Dataset extract
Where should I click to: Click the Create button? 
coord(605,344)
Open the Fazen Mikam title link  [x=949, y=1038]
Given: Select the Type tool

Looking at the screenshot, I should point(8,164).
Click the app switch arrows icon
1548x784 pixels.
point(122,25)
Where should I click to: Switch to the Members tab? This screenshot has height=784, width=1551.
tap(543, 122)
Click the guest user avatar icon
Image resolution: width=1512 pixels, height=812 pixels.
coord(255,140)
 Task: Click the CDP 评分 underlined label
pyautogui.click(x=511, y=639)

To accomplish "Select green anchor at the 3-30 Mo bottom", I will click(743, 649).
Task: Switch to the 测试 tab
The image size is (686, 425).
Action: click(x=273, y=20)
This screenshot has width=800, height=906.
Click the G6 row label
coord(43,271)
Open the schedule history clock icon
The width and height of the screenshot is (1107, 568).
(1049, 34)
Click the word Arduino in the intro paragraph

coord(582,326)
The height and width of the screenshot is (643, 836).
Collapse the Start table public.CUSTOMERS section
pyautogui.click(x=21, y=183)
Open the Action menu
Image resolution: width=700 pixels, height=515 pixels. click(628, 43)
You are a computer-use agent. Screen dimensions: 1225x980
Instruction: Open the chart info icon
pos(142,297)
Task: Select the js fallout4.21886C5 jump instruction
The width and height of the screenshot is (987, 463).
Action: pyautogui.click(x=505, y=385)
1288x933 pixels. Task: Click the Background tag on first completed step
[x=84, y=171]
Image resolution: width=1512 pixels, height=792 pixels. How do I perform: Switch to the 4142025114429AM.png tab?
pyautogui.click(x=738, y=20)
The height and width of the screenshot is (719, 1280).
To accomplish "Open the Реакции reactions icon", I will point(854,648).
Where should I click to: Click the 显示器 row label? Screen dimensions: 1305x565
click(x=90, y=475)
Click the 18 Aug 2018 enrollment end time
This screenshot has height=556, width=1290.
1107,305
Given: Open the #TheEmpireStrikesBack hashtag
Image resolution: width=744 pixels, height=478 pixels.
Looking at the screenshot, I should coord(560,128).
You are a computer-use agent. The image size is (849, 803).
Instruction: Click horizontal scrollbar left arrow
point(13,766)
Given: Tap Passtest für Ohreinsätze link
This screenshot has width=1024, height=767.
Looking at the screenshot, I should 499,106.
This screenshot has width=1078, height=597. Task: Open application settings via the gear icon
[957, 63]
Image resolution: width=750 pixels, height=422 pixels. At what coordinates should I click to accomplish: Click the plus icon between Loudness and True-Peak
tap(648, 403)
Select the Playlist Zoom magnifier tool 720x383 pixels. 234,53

Task directions
Write out only the lines from the one containing "Instruction: Click horizontal" through the end of the listing above, exactly as they stand.

Output of the task
Instruction: Click horizontal scrollbar left arrow
point(13,766)
Given: Tap Passtest für Ohreinsätze link
This screenshot has width=1024, height=767.
Looking at the screenshot, I should 499,106.
This screenshot has width=1078, height=597. Task: Open application settings via the gear icon
[957, 63]
Image resolution: width=750 pixels, height=422 pixels. At what coordinates should I click to accomplish: Click the plus icon between Loudness and True-Peak
tap(648, 403)
Select the Playlist Zoom magnifier tool 720x383 pixels. 234,53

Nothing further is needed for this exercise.